─── DATASET RECORDS ───
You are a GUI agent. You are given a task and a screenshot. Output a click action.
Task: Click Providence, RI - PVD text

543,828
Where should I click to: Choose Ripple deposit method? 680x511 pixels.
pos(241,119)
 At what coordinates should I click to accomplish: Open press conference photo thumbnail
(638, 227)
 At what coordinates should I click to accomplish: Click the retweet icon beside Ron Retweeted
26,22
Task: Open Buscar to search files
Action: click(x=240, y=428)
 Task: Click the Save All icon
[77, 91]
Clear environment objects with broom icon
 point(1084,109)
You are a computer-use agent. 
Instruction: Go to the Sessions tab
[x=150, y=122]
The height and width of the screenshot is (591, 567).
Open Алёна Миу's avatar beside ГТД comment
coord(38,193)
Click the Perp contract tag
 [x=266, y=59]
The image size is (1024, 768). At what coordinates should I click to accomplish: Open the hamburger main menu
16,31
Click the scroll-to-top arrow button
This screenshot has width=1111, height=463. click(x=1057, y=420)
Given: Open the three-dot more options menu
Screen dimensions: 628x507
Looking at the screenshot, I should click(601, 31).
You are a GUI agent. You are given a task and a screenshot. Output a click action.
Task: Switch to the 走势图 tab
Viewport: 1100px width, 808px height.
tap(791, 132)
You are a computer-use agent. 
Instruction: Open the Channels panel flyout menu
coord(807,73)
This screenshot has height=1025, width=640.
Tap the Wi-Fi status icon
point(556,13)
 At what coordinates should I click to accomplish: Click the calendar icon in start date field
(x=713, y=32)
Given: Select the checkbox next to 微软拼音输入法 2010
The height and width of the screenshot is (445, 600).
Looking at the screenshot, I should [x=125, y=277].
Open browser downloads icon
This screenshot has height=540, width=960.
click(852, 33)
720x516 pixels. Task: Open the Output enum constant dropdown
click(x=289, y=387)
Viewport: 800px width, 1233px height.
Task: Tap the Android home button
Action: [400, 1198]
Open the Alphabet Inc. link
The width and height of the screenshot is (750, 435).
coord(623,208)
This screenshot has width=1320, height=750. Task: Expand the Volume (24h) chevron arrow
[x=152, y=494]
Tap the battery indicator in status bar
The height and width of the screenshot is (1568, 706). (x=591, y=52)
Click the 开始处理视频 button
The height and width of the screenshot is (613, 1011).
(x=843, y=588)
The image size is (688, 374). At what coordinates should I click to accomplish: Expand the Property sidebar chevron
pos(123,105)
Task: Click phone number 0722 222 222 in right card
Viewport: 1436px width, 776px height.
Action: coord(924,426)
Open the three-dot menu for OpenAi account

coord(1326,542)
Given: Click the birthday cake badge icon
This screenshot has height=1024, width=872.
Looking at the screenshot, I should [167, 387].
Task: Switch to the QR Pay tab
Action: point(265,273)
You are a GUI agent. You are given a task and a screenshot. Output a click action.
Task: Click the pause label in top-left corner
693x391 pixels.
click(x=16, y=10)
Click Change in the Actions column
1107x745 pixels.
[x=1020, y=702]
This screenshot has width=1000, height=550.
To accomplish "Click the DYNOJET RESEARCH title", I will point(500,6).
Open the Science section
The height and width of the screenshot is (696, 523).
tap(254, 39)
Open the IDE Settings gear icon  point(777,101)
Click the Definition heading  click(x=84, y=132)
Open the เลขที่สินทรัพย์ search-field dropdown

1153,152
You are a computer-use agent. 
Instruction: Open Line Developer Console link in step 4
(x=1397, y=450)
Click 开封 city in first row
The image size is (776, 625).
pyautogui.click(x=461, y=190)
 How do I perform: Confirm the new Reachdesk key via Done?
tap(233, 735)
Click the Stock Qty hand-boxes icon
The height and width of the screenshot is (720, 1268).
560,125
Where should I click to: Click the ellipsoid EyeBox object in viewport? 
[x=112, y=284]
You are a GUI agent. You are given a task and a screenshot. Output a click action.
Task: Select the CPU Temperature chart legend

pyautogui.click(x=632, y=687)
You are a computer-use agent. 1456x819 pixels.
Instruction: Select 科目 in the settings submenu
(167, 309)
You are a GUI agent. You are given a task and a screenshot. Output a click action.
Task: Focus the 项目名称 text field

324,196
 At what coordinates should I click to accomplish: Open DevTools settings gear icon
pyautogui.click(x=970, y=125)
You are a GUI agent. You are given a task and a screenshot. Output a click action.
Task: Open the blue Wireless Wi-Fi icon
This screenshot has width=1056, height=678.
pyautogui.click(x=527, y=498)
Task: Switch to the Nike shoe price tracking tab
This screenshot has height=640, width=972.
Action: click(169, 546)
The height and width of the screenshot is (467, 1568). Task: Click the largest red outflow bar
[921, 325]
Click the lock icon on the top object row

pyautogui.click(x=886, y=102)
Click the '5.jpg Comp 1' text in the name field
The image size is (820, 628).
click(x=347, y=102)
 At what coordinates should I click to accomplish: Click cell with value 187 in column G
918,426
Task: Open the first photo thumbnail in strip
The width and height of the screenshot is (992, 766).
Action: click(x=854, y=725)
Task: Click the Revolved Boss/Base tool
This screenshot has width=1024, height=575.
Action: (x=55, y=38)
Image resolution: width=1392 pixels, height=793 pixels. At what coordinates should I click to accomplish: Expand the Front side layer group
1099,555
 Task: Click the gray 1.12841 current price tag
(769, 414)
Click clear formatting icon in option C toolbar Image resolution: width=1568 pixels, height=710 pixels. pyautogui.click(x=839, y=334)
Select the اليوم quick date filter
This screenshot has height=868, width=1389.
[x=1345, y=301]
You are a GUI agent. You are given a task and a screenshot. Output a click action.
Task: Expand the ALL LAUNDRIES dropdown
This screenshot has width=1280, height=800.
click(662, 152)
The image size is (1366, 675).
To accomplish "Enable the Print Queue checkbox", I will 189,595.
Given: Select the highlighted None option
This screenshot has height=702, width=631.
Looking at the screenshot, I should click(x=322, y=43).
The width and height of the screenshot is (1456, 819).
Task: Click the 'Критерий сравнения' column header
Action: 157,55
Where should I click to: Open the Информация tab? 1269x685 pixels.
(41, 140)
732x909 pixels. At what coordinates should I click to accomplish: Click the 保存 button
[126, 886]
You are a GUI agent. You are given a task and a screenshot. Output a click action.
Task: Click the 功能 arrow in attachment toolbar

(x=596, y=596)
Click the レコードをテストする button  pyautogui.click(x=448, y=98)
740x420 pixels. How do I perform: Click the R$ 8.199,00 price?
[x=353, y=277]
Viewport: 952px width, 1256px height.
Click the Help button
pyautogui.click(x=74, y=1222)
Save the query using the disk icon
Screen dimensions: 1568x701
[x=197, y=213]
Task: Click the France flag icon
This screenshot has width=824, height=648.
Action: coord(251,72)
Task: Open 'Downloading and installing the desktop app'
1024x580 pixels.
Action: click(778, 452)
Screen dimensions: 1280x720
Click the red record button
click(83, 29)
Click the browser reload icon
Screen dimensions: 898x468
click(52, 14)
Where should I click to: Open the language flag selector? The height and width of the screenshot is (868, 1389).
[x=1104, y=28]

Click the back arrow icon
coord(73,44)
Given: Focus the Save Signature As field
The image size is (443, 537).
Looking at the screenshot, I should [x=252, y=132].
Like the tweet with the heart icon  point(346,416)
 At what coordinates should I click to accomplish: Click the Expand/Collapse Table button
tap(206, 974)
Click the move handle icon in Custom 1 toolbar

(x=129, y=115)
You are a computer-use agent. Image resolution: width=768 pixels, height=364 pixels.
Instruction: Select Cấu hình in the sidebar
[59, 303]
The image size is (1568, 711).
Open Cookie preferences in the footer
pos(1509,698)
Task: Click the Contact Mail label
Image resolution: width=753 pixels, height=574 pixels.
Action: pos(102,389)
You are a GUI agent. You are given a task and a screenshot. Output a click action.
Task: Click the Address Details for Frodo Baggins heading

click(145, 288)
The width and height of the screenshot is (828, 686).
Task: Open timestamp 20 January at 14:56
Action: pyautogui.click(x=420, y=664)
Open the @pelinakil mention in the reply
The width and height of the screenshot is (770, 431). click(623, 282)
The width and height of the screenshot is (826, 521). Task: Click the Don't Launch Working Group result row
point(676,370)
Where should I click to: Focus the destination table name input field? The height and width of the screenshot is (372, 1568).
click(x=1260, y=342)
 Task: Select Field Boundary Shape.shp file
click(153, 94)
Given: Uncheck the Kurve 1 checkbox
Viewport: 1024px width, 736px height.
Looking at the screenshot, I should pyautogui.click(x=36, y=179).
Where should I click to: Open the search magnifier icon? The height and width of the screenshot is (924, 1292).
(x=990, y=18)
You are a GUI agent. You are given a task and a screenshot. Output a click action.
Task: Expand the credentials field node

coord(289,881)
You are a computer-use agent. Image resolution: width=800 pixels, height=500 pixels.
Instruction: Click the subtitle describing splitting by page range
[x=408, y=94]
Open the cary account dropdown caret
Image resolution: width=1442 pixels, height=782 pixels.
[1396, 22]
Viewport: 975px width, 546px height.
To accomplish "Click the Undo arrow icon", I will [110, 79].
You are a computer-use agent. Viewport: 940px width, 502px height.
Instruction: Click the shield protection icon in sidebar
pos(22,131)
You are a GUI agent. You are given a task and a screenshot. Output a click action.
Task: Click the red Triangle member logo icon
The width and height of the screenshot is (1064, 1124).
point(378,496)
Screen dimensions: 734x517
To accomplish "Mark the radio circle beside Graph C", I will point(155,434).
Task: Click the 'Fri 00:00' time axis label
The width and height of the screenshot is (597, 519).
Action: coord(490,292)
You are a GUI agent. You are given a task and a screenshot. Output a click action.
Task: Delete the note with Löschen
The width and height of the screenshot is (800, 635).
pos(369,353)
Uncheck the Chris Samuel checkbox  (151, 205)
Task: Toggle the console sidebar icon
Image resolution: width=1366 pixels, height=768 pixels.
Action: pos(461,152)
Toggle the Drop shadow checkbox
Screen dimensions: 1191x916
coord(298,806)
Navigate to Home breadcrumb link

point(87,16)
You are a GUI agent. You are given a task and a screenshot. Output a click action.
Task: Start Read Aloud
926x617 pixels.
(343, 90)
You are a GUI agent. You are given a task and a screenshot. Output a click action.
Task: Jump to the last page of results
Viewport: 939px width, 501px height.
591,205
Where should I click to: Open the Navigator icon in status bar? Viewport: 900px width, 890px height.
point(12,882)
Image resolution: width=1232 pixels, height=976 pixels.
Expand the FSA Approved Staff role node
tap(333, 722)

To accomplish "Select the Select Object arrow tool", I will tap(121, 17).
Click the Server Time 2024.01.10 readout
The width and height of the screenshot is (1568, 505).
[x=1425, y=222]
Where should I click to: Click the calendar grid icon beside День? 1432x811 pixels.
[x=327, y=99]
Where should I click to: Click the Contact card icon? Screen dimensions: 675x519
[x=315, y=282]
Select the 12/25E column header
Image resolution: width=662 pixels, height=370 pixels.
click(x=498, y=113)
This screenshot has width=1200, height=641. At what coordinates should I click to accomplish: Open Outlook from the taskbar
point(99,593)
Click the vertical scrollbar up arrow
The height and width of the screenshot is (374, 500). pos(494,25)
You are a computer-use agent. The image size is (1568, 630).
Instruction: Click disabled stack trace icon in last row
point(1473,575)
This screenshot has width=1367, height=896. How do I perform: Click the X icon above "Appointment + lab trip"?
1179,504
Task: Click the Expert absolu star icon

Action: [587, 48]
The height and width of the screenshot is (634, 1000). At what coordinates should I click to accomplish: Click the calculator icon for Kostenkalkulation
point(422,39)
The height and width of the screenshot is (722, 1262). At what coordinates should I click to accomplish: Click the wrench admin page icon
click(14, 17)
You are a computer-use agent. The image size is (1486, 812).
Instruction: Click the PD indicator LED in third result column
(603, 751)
───
DESCRIPTION OF THE TASK | For each line above that holds the string "Uncheck", provide a copy of that line.

PROBLEM SOLUTION |
Given: Uncheck the Kurve 1 checkbox
Uncheck the Chris Samuel checkbox  (151, 205)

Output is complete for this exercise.